History and Physical Examination

Pain is the principal presenting symptom resulting in the discovery of a mesenteric mass. A palpable mass may also be present, although generally not without some abdominal pain. Nausea, vomiting, diarrhea, bloating, and constipation have also been described with mesenteric tumors.

Although most symptoms reflect a fairly indolent process, intestinal obstruction has been reported with benign and malignant mesenteric tumors. In the case of malignant tumors, this is generally secondary to aggressive local growth. In the case of benign tumors such as lipoma, the pathophysiology of obstruction is more complex.

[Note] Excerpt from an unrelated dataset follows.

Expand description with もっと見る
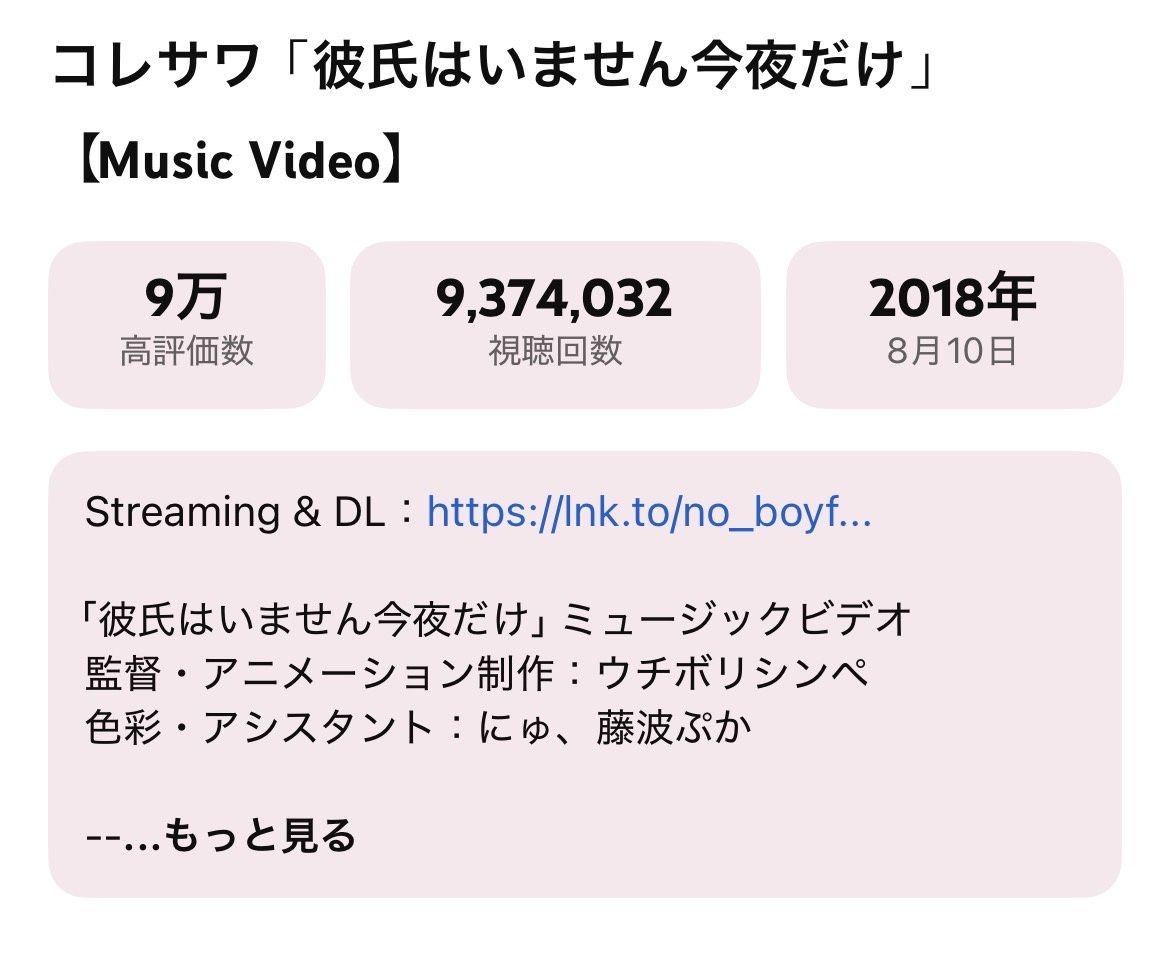 tap(259, 835)
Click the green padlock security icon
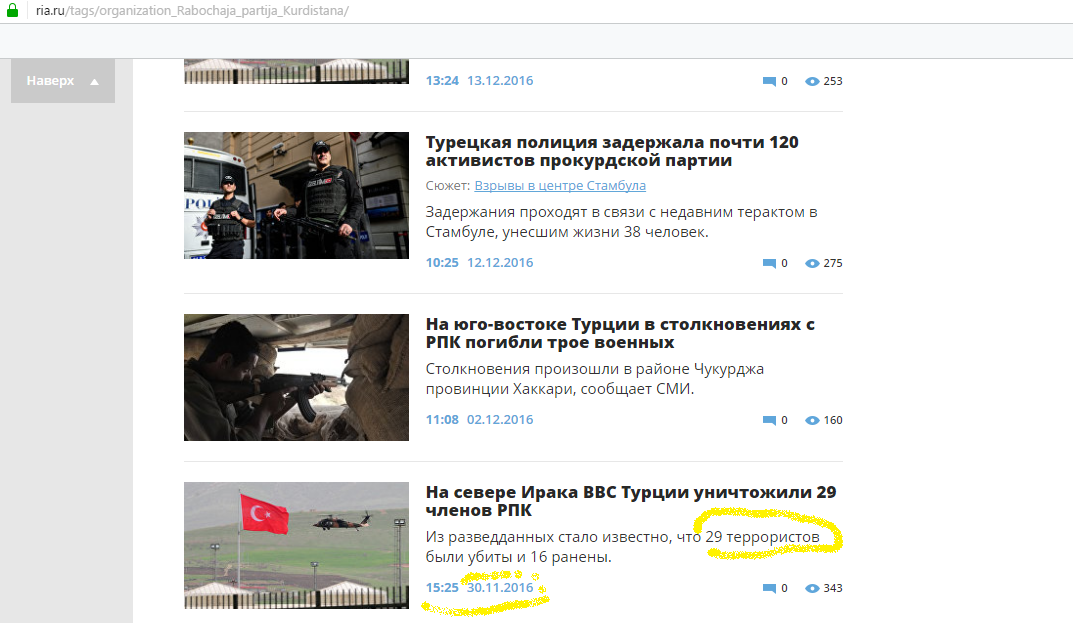1073x623 pixels. coord(13,10)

Published descriptions of obstruction with mesenteric lipoma have implicated small-bowel encasement, small-bowel volvulus, or tumor infarction and obstruction due to the consequent inflammatory mass. Acute appendicitis as the result of torsion of a mesoappendiceal lipoma has also been described.

Clinical examination may reveal an abdominal mass. In the case of mesenteric lipoma, the tumor frequently cannot be appreciated by palpation.

In the case of mesenteric cysts, physical examination findings may reveal a mass lesion that is mobile only from the patient's right to left or left to right (Tillaux sign), in contrast to the findings with omental cysts, which should be freely mobile in all directions.